• PROBLEM DESCRIPTION: Pull every line that includes the word "link" out of the data below and copy it.

--- MATERIAL TO PROCESS Enclosed Below ---

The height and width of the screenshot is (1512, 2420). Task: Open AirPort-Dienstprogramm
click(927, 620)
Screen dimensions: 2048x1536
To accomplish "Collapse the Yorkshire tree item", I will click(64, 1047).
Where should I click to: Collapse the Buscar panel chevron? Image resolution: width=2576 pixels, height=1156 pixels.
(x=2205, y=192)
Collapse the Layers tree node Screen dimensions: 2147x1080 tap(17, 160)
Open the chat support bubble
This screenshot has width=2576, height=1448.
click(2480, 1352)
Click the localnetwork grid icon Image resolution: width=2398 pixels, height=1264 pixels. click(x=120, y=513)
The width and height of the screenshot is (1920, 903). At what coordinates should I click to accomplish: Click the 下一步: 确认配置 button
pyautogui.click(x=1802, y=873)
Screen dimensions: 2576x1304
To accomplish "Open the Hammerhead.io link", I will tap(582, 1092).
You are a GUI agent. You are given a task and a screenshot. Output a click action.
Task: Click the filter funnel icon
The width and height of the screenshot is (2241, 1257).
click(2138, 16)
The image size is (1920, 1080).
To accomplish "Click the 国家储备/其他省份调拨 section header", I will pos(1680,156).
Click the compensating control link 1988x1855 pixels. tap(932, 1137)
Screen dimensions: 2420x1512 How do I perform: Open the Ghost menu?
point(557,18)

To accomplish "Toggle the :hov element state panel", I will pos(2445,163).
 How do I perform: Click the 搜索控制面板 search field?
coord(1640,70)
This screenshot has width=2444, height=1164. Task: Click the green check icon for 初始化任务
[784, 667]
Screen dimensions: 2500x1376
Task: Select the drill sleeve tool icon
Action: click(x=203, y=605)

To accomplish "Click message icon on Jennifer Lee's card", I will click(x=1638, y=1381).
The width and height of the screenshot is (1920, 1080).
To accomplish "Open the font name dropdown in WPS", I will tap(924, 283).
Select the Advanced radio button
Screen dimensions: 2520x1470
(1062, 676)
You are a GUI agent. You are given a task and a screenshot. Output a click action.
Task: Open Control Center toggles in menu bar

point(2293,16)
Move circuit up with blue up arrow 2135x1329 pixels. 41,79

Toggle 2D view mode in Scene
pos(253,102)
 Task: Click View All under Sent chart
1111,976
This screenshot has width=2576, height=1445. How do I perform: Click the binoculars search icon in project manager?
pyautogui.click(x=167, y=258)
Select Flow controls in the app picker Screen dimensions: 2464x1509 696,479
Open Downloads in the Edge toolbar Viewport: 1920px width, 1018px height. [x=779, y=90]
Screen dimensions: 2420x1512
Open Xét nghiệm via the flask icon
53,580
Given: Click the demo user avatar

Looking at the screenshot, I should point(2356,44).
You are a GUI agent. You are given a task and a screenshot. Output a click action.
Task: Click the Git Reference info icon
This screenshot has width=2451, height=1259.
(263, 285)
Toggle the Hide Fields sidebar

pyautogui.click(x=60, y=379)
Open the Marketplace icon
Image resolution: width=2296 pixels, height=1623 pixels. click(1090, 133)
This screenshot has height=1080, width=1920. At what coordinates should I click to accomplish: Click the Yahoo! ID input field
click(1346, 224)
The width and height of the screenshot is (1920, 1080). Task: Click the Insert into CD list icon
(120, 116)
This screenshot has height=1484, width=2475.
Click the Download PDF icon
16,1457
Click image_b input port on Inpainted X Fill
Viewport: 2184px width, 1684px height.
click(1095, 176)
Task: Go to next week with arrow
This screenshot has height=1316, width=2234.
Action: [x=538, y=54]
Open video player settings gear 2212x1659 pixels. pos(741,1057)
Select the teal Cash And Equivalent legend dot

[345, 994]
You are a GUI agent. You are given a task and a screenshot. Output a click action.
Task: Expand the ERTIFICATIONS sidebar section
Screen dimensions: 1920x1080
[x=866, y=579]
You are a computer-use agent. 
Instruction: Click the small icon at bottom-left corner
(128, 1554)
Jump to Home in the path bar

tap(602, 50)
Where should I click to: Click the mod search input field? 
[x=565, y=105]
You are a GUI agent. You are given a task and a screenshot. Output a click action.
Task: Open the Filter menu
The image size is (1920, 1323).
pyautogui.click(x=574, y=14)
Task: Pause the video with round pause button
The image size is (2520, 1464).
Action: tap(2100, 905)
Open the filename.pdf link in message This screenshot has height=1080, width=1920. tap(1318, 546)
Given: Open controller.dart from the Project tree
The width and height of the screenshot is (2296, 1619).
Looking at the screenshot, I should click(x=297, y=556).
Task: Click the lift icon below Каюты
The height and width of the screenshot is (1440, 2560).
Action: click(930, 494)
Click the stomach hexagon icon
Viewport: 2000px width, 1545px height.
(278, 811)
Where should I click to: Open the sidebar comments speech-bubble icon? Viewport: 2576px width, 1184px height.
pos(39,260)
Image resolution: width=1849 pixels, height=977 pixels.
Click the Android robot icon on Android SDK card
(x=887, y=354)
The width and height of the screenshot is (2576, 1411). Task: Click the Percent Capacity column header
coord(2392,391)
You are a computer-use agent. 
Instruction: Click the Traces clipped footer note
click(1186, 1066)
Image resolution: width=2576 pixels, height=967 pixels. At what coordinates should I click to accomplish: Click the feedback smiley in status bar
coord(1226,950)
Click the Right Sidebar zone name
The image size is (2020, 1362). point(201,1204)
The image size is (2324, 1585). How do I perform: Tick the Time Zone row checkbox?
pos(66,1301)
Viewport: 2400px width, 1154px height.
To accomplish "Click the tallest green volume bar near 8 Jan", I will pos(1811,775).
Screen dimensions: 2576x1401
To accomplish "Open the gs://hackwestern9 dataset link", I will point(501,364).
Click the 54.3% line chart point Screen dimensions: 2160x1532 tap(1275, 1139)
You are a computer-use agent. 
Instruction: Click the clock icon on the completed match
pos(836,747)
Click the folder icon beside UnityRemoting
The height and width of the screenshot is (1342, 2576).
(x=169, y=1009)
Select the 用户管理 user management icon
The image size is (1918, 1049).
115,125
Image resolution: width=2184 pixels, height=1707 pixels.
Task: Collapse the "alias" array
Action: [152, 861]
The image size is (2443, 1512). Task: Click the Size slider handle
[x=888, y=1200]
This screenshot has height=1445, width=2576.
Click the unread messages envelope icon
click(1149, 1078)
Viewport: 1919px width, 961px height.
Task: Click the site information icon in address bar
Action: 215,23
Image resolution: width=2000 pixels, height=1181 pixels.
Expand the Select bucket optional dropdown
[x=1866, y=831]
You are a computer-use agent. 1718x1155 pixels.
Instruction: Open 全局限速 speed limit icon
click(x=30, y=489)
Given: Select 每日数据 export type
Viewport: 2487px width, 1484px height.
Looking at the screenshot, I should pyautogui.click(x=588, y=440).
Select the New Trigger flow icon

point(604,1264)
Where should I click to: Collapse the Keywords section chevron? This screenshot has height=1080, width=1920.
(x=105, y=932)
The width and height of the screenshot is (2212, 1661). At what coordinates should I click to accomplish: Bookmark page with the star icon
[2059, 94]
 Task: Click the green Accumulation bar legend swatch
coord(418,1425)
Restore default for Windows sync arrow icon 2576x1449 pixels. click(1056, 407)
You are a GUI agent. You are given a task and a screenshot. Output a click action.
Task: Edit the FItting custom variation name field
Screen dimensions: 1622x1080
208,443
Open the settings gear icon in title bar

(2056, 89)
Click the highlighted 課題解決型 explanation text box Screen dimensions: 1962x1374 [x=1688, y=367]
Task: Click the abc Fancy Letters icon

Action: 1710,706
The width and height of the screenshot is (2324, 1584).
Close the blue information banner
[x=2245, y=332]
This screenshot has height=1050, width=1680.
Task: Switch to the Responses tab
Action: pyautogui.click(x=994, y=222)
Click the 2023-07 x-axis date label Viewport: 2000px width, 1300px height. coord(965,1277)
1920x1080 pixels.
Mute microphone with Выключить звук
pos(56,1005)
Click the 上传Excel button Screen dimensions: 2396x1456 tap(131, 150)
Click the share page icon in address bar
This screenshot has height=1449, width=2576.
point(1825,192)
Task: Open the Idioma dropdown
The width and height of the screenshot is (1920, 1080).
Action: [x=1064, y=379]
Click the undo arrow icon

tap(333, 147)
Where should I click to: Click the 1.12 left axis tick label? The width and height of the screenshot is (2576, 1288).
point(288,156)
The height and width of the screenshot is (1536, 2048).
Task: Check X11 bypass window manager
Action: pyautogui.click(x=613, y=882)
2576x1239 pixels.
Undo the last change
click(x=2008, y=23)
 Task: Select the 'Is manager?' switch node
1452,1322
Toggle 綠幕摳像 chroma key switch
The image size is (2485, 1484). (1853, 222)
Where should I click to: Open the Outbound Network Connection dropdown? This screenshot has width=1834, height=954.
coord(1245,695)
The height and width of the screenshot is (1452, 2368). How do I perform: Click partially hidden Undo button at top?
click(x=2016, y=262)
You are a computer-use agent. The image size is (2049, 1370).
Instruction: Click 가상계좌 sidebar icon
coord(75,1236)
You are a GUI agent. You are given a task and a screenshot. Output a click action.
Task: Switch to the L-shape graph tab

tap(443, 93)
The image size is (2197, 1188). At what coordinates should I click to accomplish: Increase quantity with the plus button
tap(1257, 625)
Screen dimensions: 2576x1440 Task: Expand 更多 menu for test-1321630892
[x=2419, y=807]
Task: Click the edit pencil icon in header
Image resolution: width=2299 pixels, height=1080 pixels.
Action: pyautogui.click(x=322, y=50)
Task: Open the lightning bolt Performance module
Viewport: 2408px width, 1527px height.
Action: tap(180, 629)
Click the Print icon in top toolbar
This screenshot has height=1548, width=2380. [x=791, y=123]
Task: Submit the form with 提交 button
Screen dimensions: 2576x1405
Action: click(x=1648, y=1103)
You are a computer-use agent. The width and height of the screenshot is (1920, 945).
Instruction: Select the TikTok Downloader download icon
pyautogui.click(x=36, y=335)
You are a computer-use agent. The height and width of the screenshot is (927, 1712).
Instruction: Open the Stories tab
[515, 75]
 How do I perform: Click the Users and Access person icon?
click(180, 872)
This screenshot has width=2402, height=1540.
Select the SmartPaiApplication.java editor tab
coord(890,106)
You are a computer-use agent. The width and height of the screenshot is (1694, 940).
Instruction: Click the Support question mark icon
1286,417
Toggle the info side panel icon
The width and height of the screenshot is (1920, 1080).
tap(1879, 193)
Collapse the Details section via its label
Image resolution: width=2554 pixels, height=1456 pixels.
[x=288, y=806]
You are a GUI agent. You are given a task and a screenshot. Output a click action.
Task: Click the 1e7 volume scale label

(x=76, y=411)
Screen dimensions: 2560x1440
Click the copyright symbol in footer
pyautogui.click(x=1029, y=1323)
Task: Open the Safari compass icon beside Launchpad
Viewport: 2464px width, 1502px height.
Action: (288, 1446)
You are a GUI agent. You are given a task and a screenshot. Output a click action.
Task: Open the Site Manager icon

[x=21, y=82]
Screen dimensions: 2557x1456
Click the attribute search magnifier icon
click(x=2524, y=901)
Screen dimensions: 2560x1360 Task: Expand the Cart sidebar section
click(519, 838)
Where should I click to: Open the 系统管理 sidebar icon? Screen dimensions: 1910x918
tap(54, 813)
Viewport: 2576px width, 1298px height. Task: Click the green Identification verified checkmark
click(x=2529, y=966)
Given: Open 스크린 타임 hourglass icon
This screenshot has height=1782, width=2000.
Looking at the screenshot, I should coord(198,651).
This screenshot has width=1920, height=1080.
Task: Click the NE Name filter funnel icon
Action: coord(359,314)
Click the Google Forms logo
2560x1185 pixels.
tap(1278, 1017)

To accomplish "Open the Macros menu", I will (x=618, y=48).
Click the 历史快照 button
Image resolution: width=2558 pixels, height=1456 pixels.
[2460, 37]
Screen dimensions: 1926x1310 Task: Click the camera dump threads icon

--- End of Enclosed MATERIAL TO PROCESS ---

• PROBLEM SOLUTION:
To accomplish "Open the Hammerhead.io link", I will tap(582, 1092).
Click the compensating control link 1988x1855 pixels. tap(932, 1137)
Open the filename.pdf link in message This screenshot has height=1080, width=1920. tap(1318, 546)
To accomplish "Open the gs://hackwestern9 dataset link", I will point(501,364).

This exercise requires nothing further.